The presence of alcohol intoxication in patients presenting to the emergency department (ED) can limit the quality of the medical history and physical examination, thereby hindering their ability to guide the need for imaging and other diagnostic studies (13). As a result, physicians in the ED may be more liberal with the use of computed tomography (CT) imaging in patients with diminished levels of awareness, behavioral disturbances, or with evidence of injury – particularly when a description of the mechanism is unobtainable secondary to an alcohol-induced altered level of consciousness (4).

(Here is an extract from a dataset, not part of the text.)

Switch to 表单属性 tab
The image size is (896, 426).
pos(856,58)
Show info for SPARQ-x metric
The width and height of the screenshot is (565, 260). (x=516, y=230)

The rising use of CT imaging for medical evaluation has generated concern about the consequences of exposure to ionizing radiation, suggesting the need to study prevalence among groups at risk for repeated exposure (5). One such group includes frequent users of the ED with alcohol use disorders (AUDs), who, although managed on a daily basis in busy EDs across the globe, are not well represented in the literature (6). ED staff can eventually become inured to these frequent presentations and subsequently reassured by seeing the same individuals reliably metabolize their alcohol, wake up, and walk out. Familiarity may engender comfort in treating these patients, but in a population at such a high risk of morbidity and mortality, evidence-based practice is needed (7,8).

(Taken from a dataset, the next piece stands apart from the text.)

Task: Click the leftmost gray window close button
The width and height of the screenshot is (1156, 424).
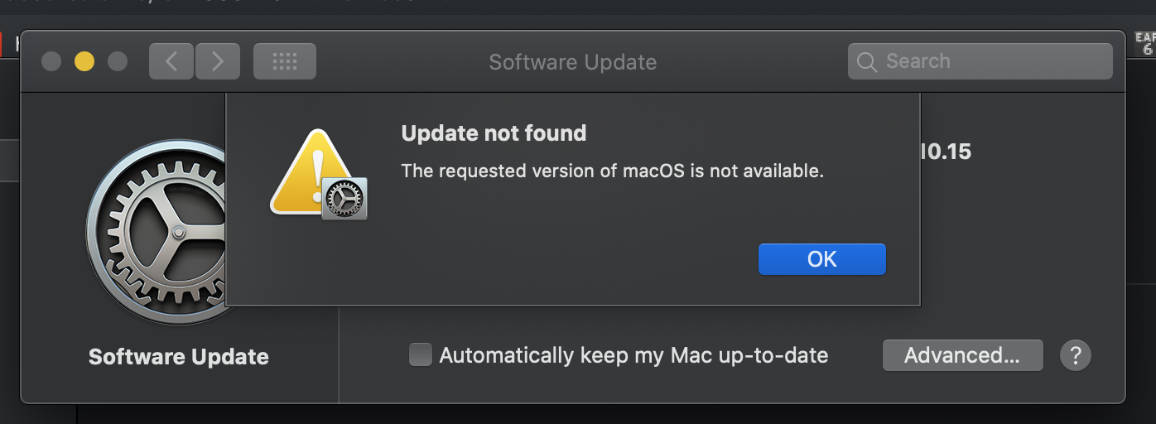Action: click(x=51, y=61)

As part of a multifaceted initiative to develop and test effective interventions targeting frequent utilizers of the ED with severe AUDs, we have begun to characterize the most extreme subset found at our institution (9,10). In this current retrospective case series, we perform a descriptive analysis to quantify the use of CT imaging, the associated ionizing radiation exposure, lifetime attributable risk (LAR) of cancer, and cost. We also report the abnormalities identified in the imaging of the head and the prevalence of traumatic brain injury (TBI), cerebrovascular accident (CVA), and seizure disorders among the cohort.

MATERIALS AND METHODS

Bellevue Hospital is an urban public academic hospital and Level I trauma center that has a volume of approximately 120,000 annual ED visits. The study was approved via expedited review, with a waiver of consent by the Institutional Review Board at the New York University School of Medicine and the New York City Health and Hospitals Corporation.

This retrospective cohort was identified using the Bellevue Hospital administrative database of billing records. Patients with frequent use of the ED and who had been assigned an alcohol-related International Classification of Diseases, Ninth Revision (ICD-9-CM) diagnostic code at any visit were selected (ICD-9-CM codes, Appendix 1). Inclusion criteria required patients to have a minimum of 10 ED visits annually for 2 consecutive years beginning April 2008. These individuals were then followed prospectively for a third year. No exclusion criteria were adopted.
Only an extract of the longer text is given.